--- SOURCE ---

The bad news is that we are incapable of perceiving situations otherwise than as the syntheses of thesis and antithesis.

This capacity often goes awry. We have self-created misery called neurosis, wherein our ability to correctly perceive A leads us to an invalid conclusion at “Therefore C.” Our neuroses worsen, beginning with the conclusion, “All events I perceive concerning me must end with the conclusion “C.” We may call this delusions of grandeur, or delusions of inferiority. We may go further and say not only that all events concerning me must have a foregone conclusion, but that all events concern me; this is called psychosis, of the type called paranoia. Our ability to synthesize allows us to thwart the megatherium. A) The megatherium is heavy, B) heavy things which fall down may hurt themselves, C) if I dig a pit, the megatherium may fall down and hurt himself.

It also allows us to be conned. Con games and magic tricks, just as neuroses, are misuses (here, intended by another) of the process of rationalization: A) this fellow tells me he is going to make a coin disappear, B) he is trying to distract me by lowering his hand to his pocket, but, wait a second, what’s that? He has, magically, made the coin disappear.

---

Answer these from the text on synthesis and neurosis above:
(a) What does the text call the belief that all events concern me?
(b) In the megatherium example, what would be dug so the animal might fall?
(c) Where does the fellow with the coin lower his hand?

--- EXTRACTED INFORMATION ---

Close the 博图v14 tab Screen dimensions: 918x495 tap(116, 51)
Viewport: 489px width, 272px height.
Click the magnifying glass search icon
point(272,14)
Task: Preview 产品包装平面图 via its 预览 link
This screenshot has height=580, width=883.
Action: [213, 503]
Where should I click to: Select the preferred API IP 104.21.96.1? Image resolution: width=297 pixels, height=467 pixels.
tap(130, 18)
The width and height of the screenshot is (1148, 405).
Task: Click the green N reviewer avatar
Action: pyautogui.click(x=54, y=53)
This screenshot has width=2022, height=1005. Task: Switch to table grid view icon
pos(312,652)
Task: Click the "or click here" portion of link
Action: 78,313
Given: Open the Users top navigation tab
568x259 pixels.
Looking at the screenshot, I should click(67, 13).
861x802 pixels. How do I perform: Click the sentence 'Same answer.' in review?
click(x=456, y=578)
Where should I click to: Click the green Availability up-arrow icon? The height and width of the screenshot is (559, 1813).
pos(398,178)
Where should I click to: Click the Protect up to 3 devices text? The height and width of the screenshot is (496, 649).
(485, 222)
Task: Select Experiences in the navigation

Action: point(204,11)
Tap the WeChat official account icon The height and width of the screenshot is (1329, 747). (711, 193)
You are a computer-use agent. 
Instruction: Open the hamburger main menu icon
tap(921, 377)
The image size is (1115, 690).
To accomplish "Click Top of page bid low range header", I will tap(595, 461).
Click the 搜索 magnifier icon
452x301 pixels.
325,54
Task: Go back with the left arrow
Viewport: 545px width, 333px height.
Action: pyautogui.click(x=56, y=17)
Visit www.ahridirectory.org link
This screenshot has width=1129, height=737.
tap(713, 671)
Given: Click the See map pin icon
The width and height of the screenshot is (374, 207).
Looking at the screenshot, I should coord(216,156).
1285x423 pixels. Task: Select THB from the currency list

---

> THE REPLY
(a) Psychosis, of the type called paranoia.
(b) A pit.
(c) To his pocket.